Milchschaum
»Rosie hat aber vielleicht auch Mistkerl gedacht und Kanaille.«
Fanni nickte. »Sie war auf einmal rasend wütend auf den Pfarrer. Er hatte ihr Elsie stets vorgezogen, er hatte ihr den Kampf ums Erbe vermasselt.«
Sie hielt inne und wiederholte erschrocken: »Den Kampf ums Erbe vermasselt.«
»Natürlich hat er das«, sagte Sprudel, »wollte Rosie nicht prozessieren, obwohl der Anwalt, den sie konsultierten, eher abriet?«
»Nicht nur Rosie«, entgegnete Fanni. »Auch Elsies Sohn hat Pfarrer Winzig den Kampf ums Erbe vermasselt. Der Junge muss eine Stinkwut gehabt haben. Warum haben wir ihn nie als Täter in Betracht gezogen?«
Sprudel winkte ab. »Marco hat ihn natürlich überprüft. Am Mittwoch, den 20. Februar, hat der Junge – wie auch an den Tagen davor und danach – in der Filiale seines Chefs in Schwandorf Ölfilter gereinigt und Lager abgeschmiert. Drei Mechaniker haben das bestätigt.
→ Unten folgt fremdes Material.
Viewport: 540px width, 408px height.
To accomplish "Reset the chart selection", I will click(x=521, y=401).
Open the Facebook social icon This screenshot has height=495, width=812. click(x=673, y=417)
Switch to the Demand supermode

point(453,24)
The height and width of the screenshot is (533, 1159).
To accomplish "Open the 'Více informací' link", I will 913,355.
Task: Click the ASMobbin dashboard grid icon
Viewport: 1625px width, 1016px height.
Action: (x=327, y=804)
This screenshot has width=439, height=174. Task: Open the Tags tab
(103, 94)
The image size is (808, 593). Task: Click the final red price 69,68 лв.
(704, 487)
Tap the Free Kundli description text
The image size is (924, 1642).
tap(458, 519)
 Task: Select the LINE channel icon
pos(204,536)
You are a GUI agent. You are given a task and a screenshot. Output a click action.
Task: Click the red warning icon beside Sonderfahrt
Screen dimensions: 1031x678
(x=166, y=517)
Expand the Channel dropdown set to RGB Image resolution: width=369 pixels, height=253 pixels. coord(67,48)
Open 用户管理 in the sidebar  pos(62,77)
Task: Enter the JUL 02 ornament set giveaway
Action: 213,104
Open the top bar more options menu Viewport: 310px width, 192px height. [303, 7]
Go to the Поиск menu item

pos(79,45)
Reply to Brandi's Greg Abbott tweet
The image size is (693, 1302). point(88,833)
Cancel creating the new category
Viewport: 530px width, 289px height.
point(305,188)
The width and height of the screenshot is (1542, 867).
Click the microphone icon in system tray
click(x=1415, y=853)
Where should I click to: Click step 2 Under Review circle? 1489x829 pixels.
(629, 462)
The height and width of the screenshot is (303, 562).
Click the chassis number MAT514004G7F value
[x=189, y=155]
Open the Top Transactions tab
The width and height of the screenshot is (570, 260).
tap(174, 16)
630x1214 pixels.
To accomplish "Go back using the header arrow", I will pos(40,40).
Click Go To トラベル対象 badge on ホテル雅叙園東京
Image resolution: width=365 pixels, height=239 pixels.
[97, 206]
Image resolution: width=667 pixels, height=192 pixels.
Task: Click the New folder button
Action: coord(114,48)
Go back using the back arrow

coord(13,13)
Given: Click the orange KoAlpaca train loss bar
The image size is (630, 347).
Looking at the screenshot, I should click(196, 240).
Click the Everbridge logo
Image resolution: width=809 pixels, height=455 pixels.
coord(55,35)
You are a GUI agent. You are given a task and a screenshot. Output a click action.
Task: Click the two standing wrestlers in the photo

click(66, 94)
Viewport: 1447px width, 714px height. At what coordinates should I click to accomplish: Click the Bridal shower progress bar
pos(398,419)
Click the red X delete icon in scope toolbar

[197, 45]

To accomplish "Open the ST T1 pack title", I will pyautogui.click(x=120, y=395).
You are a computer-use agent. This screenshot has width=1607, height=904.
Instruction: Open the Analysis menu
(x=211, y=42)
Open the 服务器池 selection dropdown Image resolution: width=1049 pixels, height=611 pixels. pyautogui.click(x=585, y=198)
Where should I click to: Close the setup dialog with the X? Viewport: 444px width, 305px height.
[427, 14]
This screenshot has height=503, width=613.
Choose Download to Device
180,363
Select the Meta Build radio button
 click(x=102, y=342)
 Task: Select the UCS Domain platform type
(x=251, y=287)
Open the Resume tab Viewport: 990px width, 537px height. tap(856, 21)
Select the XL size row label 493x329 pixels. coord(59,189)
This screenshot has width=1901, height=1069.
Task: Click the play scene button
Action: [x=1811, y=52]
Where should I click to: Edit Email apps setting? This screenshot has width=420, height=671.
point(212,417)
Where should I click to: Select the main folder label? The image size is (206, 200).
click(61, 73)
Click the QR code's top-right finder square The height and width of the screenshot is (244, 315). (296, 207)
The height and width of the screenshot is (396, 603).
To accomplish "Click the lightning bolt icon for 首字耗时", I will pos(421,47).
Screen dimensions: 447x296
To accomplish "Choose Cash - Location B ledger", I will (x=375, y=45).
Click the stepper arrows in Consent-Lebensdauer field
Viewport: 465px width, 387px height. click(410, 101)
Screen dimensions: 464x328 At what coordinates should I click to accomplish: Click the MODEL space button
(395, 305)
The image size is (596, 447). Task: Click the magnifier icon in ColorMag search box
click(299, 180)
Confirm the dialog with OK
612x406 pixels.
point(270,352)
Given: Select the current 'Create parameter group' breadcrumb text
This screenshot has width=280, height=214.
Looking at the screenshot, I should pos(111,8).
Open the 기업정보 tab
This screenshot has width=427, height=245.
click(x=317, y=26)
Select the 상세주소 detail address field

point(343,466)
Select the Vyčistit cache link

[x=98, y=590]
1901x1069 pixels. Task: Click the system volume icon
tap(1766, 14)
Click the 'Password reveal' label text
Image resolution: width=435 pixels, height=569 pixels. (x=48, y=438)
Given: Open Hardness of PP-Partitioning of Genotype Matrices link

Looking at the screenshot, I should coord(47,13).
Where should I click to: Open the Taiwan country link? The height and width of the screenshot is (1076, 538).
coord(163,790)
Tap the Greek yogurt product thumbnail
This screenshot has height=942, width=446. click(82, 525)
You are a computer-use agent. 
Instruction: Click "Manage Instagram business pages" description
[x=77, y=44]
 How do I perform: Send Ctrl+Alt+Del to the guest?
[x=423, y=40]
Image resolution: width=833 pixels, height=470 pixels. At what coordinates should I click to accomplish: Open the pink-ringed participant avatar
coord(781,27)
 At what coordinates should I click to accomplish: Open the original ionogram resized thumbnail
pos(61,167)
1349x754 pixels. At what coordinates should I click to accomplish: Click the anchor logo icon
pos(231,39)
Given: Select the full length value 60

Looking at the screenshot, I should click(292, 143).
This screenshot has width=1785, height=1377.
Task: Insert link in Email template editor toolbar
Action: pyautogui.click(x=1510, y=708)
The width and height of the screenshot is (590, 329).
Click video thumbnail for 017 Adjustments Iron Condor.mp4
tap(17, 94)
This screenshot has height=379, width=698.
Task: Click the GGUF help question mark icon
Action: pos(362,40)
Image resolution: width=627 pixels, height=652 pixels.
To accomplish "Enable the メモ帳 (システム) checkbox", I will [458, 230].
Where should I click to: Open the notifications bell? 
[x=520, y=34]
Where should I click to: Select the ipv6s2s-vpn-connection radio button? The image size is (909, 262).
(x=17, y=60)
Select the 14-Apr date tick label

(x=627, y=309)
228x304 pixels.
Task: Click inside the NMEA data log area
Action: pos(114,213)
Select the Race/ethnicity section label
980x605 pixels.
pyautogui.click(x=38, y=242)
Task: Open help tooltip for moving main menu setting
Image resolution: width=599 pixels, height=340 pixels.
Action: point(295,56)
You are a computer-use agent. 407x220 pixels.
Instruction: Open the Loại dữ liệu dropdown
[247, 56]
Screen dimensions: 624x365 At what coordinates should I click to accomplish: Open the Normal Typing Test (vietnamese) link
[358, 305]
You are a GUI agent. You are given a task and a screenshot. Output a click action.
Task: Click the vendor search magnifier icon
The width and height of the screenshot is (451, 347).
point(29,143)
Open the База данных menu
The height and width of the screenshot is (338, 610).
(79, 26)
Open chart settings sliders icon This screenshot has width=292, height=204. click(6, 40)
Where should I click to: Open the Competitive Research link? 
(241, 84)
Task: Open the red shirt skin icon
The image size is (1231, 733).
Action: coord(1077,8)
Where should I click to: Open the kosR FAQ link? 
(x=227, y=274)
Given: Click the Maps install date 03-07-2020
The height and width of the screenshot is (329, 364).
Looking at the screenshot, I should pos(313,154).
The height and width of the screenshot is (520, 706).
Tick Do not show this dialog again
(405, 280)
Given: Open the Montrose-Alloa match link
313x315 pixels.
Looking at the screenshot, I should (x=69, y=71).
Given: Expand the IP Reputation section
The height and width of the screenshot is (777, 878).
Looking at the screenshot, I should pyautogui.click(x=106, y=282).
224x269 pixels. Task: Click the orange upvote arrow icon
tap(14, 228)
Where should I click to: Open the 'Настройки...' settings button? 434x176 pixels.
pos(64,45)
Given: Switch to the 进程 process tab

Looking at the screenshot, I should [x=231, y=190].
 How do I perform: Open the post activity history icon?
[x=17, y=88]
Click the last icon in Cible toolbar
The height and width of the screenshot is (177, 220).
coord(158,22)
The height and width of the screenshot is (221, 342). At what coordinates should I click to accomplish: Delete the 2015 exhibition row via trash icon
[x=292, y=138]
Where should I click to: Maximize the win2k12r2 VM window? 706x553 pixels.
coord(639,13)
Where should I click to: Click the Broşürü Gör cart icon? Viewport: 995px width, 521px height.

Die Nacht, in der meine Scheune brannte, hat er in einer Disco in Straubing verbracht, dafür gibt es mindestens zwanzig Zeugen. Vergangenen Samstag hat ihn halb Birkdorf mit seiner Maschine mittags in Richtung Deggendorf knattern und erst gegen Mitternacht zurückkommen hören.« Sprudel holte Luft. »Du kannst Elsies Sohn also getrost außer Acht lassen und mit Rosie weitermachen.«
»Wo …?«
»Rosie sah plötzlich rot«, half ihr Sprudel.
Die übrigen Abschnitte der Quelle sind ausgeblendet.